- Exercise objective -
Could you retype every record below exactly as it appears?

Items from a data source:
= = = =

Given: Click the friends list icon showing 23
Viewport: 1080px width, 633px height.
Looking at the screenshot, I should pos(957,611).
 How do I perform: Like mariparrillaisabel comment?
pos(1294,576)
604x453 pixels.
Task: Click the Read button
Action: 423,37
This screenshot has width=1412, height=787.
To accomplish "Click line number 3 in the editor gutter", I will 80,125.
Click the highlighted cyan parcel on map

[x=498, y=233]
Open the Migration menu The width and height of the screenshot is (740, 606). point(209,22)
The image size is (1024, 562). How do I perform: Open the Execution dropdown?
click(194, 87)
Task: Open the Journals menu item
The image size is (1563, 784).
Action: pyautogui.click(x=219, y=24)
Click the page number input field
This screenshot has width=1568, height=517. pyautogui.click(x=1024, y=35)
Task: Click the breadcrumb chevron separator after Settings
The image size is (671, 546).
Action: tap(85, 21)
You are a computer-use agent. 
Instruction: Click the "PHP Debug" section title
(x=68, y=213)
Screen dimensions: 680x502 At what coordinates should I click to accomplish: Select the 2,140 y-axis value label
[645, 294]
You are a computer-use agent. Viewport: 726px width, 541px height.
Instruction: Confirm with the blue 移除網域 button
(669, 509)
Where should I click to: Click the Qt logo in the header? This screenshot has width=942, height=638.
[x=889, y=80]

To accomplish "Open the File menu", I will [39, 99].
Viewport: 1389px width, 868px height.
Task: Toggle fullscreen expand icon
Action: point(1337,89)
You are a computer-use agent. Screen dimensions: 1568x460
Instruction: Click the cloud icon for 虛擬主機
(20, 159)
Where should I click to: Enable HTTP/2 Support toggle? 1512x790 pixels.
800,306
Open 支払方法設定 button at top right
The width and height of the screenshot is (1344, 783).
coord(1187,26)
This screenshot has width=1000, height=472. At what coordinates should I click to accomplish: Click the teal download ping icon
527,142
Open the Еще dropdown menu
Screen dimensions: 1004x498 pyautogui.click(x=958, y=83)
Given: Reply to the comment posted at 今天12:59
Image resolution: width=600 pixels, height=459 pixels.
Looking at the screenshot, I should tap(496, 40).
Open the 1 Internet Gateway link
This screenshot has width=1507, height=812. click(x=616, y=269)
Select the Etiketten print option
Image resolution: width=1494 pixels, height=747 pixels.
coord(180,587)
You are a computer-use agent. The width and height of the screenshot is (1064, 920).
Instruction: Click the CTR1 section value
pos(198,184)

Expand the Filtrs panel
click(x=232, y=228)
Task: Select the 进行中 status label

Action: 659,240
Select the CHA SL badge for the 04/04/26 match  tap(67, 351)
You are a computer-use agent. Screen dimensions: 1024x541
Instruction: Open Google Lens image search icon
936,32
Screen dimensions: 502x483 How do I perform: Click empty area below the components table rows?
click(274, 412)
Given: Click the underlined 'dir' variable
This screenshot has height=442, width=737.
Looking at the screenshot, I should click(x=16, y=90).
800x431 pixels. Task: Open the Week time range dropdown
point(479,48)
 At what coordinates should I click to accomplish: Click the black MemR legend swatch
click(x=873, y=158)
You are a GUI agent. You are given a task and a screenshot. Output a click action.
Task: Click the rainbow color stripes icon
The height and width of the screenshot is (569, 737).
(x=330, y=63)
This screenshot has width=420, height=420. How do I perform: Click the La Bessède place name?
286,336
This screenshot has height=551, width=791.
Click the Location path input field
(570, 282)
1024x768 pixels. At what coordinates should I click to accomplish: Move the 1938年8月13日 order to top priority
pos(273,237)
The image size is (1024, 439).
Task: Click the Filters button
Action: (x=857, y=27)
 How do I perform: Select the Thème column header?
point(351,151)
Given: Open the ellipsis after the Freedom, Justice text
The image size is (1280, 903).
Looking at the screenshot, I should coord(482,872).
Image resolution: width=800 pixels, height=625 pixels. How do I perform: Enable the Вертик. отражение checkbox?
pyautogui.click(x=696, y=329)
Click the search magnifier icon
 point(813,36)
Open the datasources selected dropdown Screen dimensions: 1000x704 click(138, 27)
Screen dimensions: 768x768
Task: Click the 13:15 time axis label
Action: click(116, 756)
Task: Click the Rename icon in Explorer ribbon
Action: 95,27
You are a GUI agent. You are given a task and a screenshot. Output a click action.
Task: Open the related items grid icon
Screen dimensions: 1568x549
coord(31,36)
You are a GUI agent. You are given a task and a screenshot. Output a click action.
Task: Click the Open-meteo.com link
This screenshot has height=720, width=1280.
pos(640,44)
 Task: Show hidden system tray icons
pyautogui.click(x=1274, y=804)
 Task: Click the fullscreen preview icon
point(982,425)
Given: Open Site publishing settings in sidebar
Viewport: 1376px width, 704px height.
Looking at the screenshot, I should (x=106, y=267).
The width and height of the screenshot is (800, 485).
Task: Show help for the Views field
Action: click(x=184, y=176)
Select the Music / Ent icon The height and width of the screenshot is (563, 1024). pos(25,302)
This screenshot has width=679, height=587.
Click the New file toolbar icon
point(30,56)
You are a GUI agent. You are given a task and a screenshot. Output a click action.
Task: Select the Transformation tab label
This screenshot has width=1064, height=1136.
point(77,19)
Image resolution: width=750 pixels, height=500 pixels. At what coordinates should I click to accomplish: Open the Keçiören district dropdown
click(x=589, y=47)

= = = =

- Worked solution -
Given: Click the friends list icon showing 23
Viewport: 1080px width, 633px height.
Looking at the screenshot, I should pos(957,611).
 How do I perform: Like mariparrillaisabel comment?
pos(1294,576)
604x453 pixels.
Task: Click the Read button
Action: 423,37
This screenshot has width=1412, height=787.
To accomplish "Click line number 3 in the editor gutter", I will 80,125.
Click the highlighted cyan parcel on map

[x=498, y=233]
Open the Migration menu The width and height of the screenshot is (740, 606). point(209,22)
The image size is (1024, 562). How do I perform: Open the Execution dropdown?
click(194, 87)
Task: Open the Journals menu item
The image size is (1563, 784).
Action: pyautogui.click(x=219, y=24)
Click the page number input field
This screenshot has width=1568, height=517. pyautogui.click(x=1024, y=35)
Task: Click the breadcrumb chevron separator after Settings
The image size is (671, 546).
Action: tap(85, 21)
You are a computer-use agent. 
Instruction: Click the "PHP Debug" section title
(x=68, y=213)
Screen dimensions: 680x502 At what coordinates should I click to accomplish: Select the 2,140 y-axis value label
[645, 294]
You are a computer-use agent. Viewport: 726px width, 541px height.
Instruction: Confirm with the blue 移除網域 button
(669, 509)
Where should I click to: Click the Qt logo in the header? This screenshot has width=942, height=638.
[x=889, y=80]

To accomplish "Open the File menu", I will [39, 99].
Viewport: 1389px width, 868px height.
Task: Toggle fullscreen expand icon
Action: point(1337,89)
You are a computer-use agent. Screen dimensions: 1568x460
Instruction: Click the cloud icon for 虛擬主機
(20, 159)
Where should I click to: Enable HTTP/2 Support toggle? 1512x790 pixels.
800,306
Open 支払方法設定 button at top right
The width and height of the screenshot is (1344, 783).
coord(1187,26)
This screenshot has width=1000, height=472. At what coordinates should I click to accomplish: Click the teal download ping icon
527,142
Open the Еще dropdown menu
Screen dimensions: 1004x498 pyautogui.click(x=958, y=83)
Given: Reply to the comment posted at 今天12:59
Image resolution: width=600 pixels, height=459 pixels.
Looking at the screenshot, I should tap(496, 40).
Open the 1 Internet Gateway link
This screenshot has width=1507, height=812. click(x=616, y=269)
Select the Etiketten print option
Image resolution: width=1494 pixels, height=747 pixels.
coord(180,587)
You are a computer-use agent. The width and height of the screenshot is (1064, 920).
Instruction: Click the CTR1 section value
pos(198,184)

Expand the Filtrs panel
click(x=232, y=228)
Task: Select the 进行中 status label

Action: 659,240
Select the CHA SL badge for the 04/04/26 match  tap(67, 351)
You are a computer-use agent. Screen dimensions: 1024x541
Instruction: Open Google Lens image search icon
936,32
Screen dimensions: 502x483 How do I perform: Click empty area below the components table rows?
click(274, 412)
Given: Click the underlined 'dir' variable
This screenshot has height=442, width=737.
Looking at the screenshot, I should click(x=16, y=90).
800x431 pixels. Task: Open the Week time range dropdown
point(479,48)
 At what coordinates should I click to accomplish: Click the black MemR legend swatch
click(x=873, y=158)
You are a GUI agent. You are given a task and a screenshot. Output a click action.
Task: Click the rainbow color stripes icon
The height and width of the screenshot is (569, 737).
(x=330, y=63)
This screenshot has width=420, height=420. How do I perform: Click the La Bessède place name?
286,336
This screenshot has height=551, width=791.
Click the Location path input field
(570, 282)
1024x768 pixels. At what coordinates should I click to accomplish: Move the 1938年8月13日 order to top priority
pos(273,237)
The image size is (1024, 439).
Task: Click the Filters button
Action: (x=857, y=27)
 How do I perform: Select the Thème column header?
point(351,151)
Given: Open the ellipsis after the Freedom, Justice text
The image size is (1280, 903).
Looking at the screenshot, I should coord(482,872).
Image resolution: width=800 pixels, height=625 pixels. How do I perform: Enable the Вертик. отражение checkbox?
pyautogui.click(x=696, y=329)
Click the search magnifier icon
 point(813,36)
Open the datasources selected dropdown Screen dimensions: 1000x704 click(138, 27)
Screen dimensions: 768x768
Task: Click the 13:15 time axis label
Action: click(116, 756)
Task: Click the Rename icon in Explorer ribbon
Action: 95,27
You are a GUI agent. You are given a task and a screenshot. Output a click action.
Task: Open the related items grid icon
Screen dimensions: 1568x549
coord(31,36)
You are a GUI agent. You are given a task and a screenshot. Output a click action.
Task: Click the Open-meteo.com link
This screenshot has height=720, width=1280.
pos(640,44)
 Task: Show hidden system tray icons
pyautogui.click(x=1274, y=804)
 Task: Click the fullscreen preview icon
point(982,425)
Given: Open Site publishing settings in sidebar
Viewport: 1376px width, 704px height.
Looking at the screenshot, I should (x=106, y=267).
The width and height of the screenshot is (800, 485).
Task: Show help for the Views field
Action: click(x=184, y=176)
Select the Music / Ent icon The height and width of the screenshot is (563, 1024). pos(25,302)
This screenshot has width=679, height=587.
Click the New file toolbar icon
point(30,56)
You are a GUI agent. You are given a task and a screenshot. Output a click action.
Task: Select the Transformation tab label
This screenshot has width=1064, height=1136.
point(77,19)
Image resolution: width=750 pixels, height=500 pixels. At what coordinates should I click to accomplish: Open the Keçiören district dropdown
click(x=589, y=47)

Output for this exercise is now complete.